Spółdzielnie nie chcą zmian. A lokatorzy?
Władze spółdzielni mieszkaniowych zebrały w całym kraju 41 tysięcy podpisów i zawiozły do Sejmu, by spółdzielnie te zostawić w spokoju - informuje "Dziennik Zachodni".
Projektowane zmiany w prawie spółdzielczym, inicjowane przez PO, prowadzą do ograniczenia władzy prezesów i ich ludzi, a może nawet do wyeliminowania ich z rynku. Dlatego prezesi głoszą, że to jest zamach na majątek spółdzielców, bo spółdzielnie mają być zastąpione przez wspólnoty mieszkaniowe. Pod rządami obecnego prawa też to przekształcenie jest możliwe, ale by blok został wspólnotą, potrzebna jest zgoda 51 proc. właścicieli lokali. Według projektowanych zmian, wspólnoty mogą powstać już z chwilą wyodrębnienia pierwszego lokalu.
Poseł PO Borys Budka wyjaśnił gazecie, że: "Jeżeli ktoś kupi swoje "M" w bloku, w którym większość osób nie przekształciła prawa do mieszkania, jako właściciel nie ma żadnego wpływu na to, jak wydatkowane są jego środki.
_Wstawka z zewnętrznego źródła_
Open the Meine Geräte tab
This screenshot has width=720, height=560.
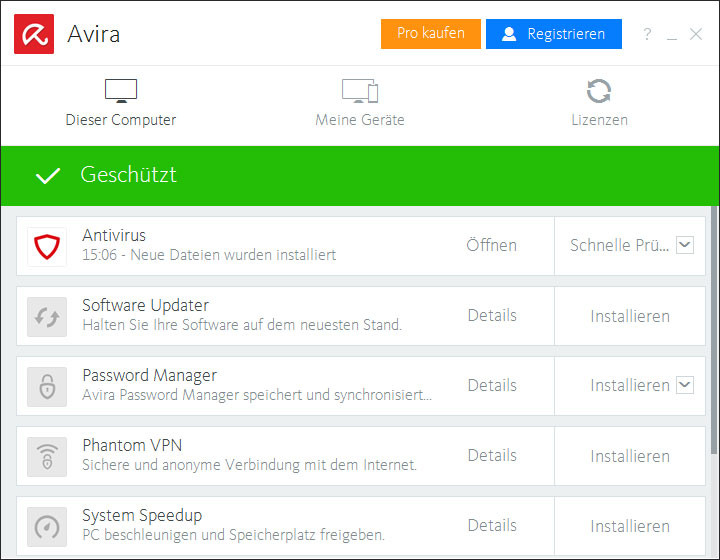pyautogui.click(x=360, y=104)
Nie ma możliwości rozliczenia zarządcy, czyli spółdzielni, z obowiązków. Dlatego potrzebne są zmiany".
Już teraz majątek spółdzielni jest własnością jej członków. W niektórych spółdzielniach zarządy o tym zapomniały. I teraz przekonują, że bronią spółdzielców przed jego utratą - czytamy w gazecie.